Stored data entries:

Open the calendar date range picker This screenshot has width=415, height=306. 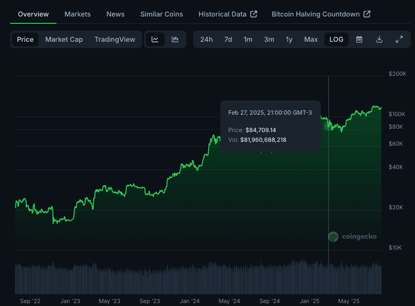click(359, 39)
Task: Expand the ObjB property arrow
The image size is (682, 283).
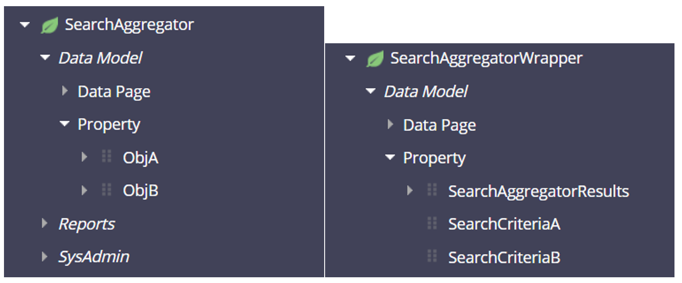Action: (84, 190)
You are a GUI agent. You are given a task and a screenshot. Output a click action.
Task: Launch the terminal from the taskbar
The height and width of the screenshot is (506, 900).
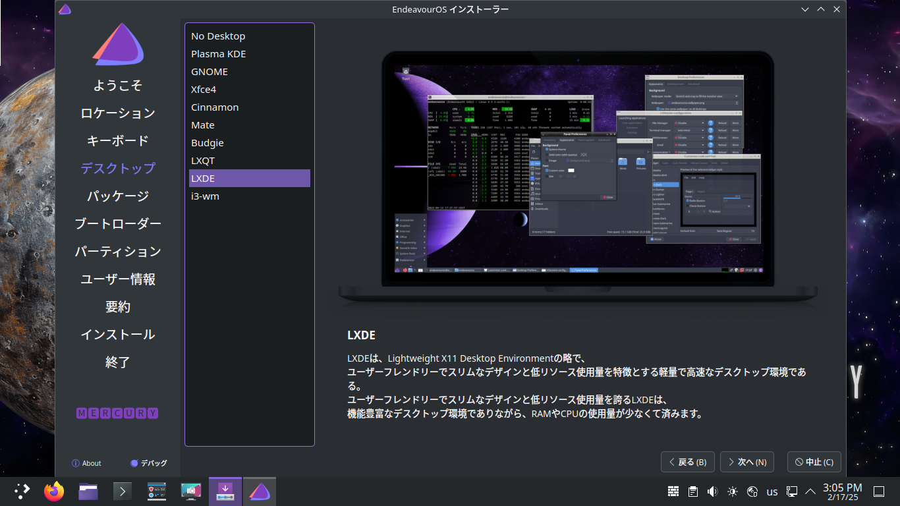pyautogui.click(x=123, y=492)
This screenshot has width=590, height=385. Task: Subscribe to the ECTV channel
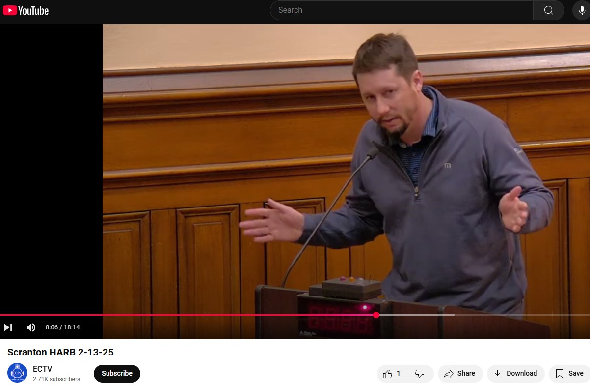coord(117,374)
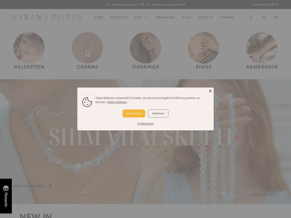Click the cookie icon in banner

click(x=87, y=102)
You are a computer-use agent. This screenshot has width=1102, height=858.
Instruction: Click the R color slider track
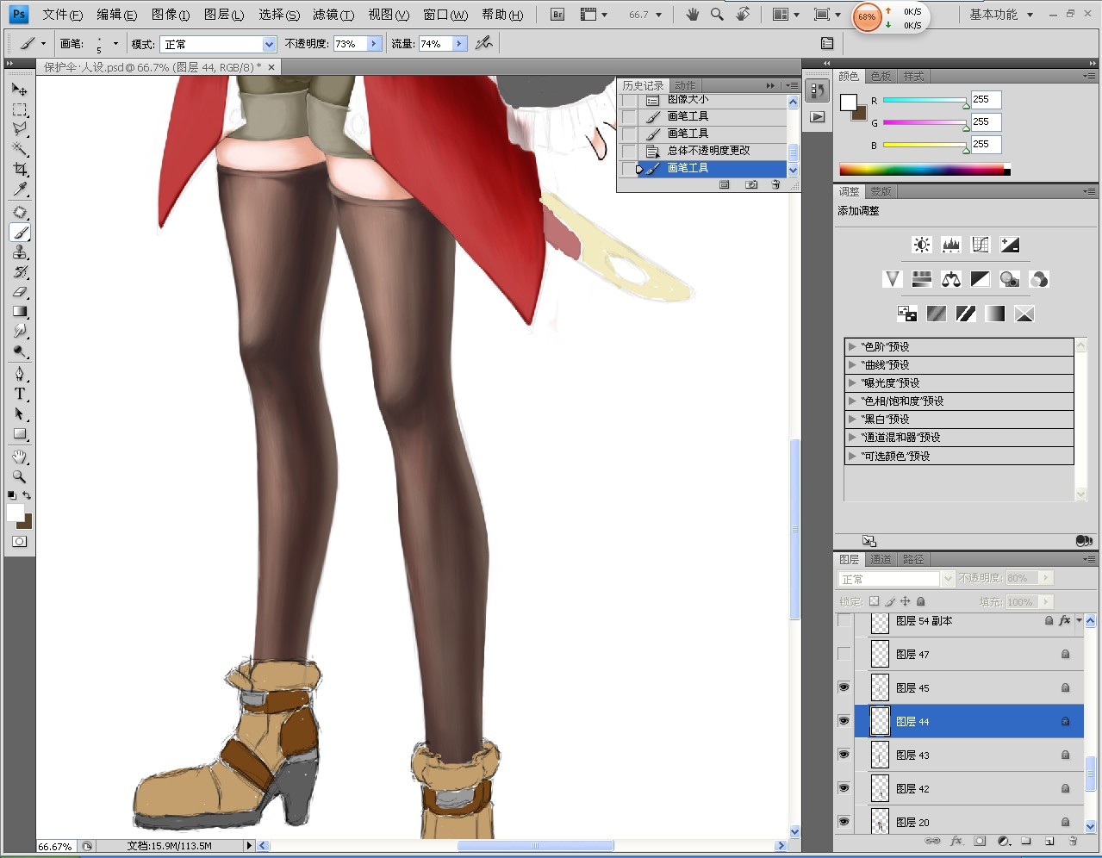924,101
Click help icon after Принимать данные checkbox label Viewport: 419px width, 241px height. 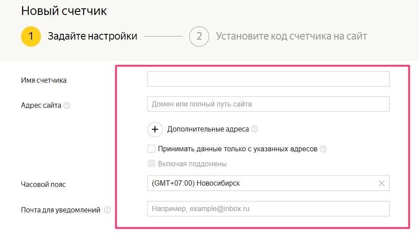tap(323, 149)
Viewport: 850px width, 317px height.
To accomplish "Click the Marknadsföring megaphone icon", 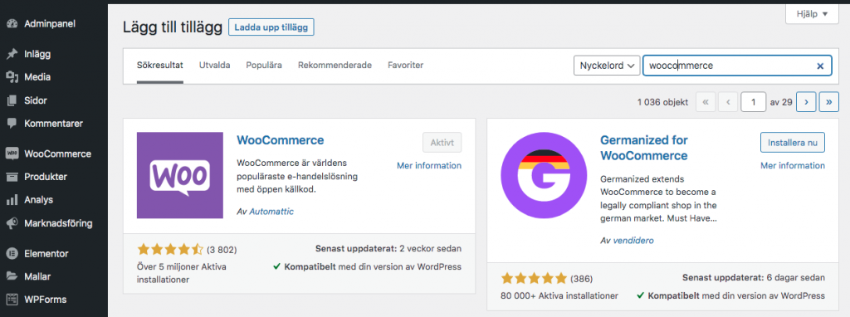I will coord(12,223).
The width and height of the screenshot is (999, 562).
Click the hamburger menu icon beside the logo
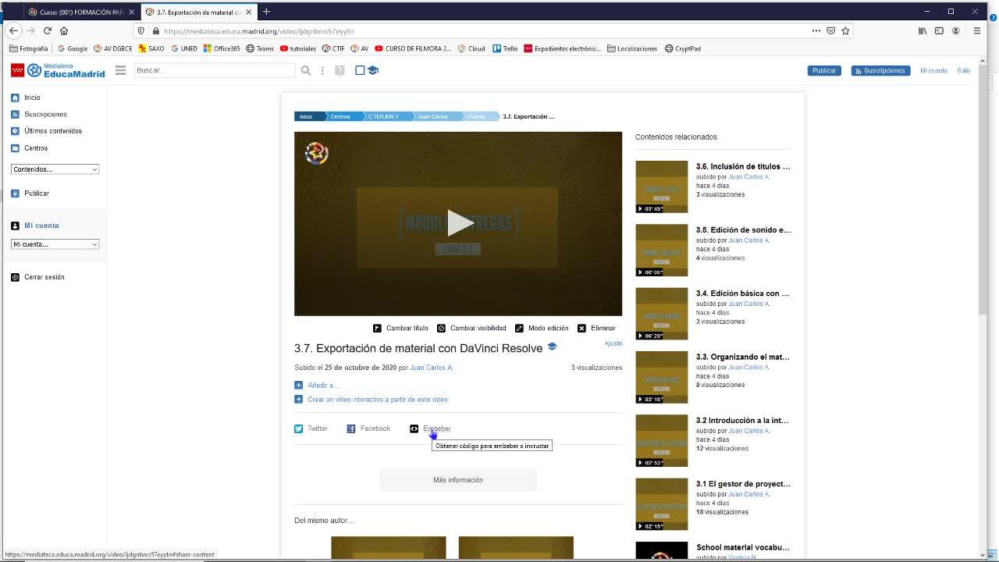point(120,70)
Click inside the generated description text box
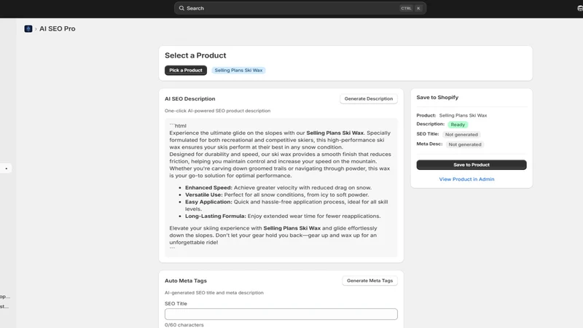 point(281,187)
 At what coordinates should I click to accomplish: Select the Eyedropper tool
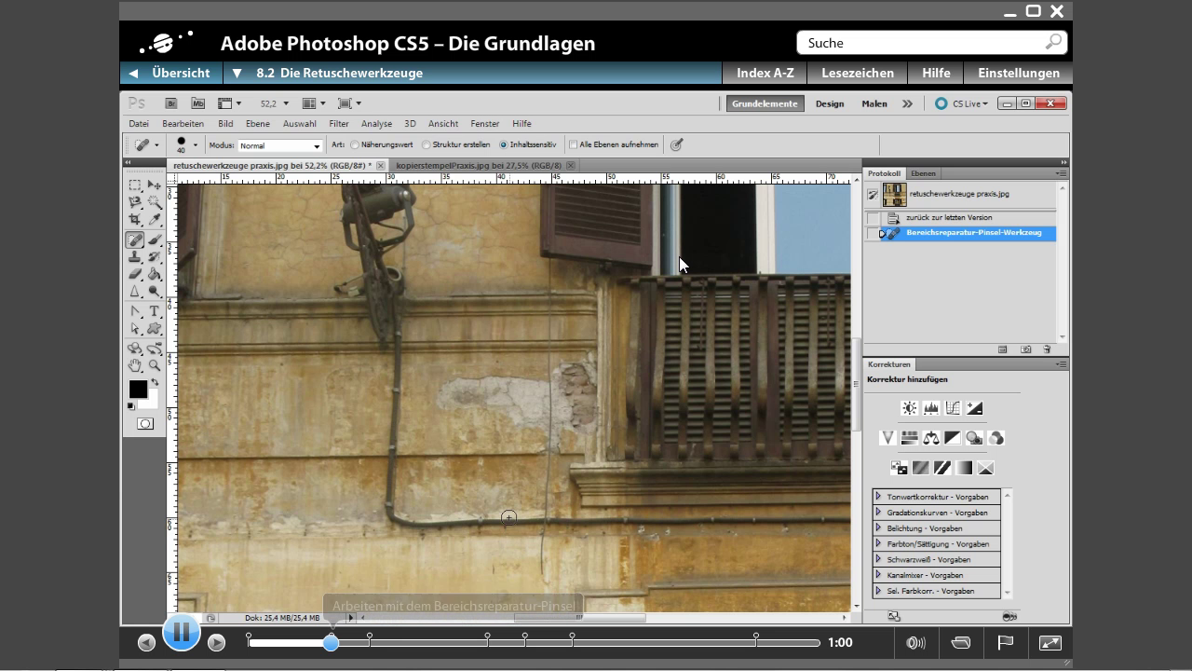click(x=155, y=220)
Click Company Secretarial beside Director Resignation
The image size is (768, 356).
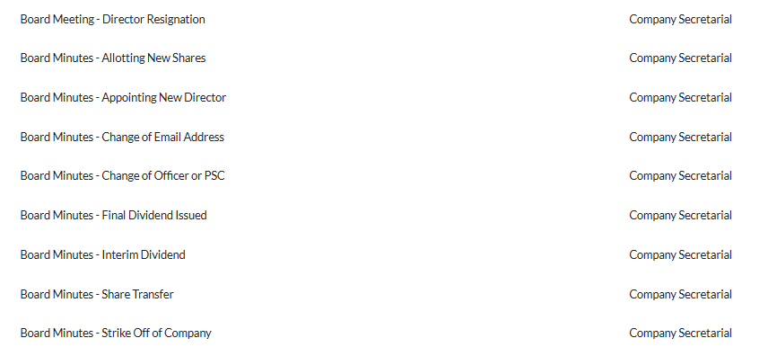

TASK DESCRIPTION — In the data above, find each line that uses the string "agent". Copy it.

RESPONSE TO THIS TASK —
You are a GUI agent. You are given a task and a screenshot. Output a click action.
You are a computer-use agent. This screenshot has width=1102, height=858.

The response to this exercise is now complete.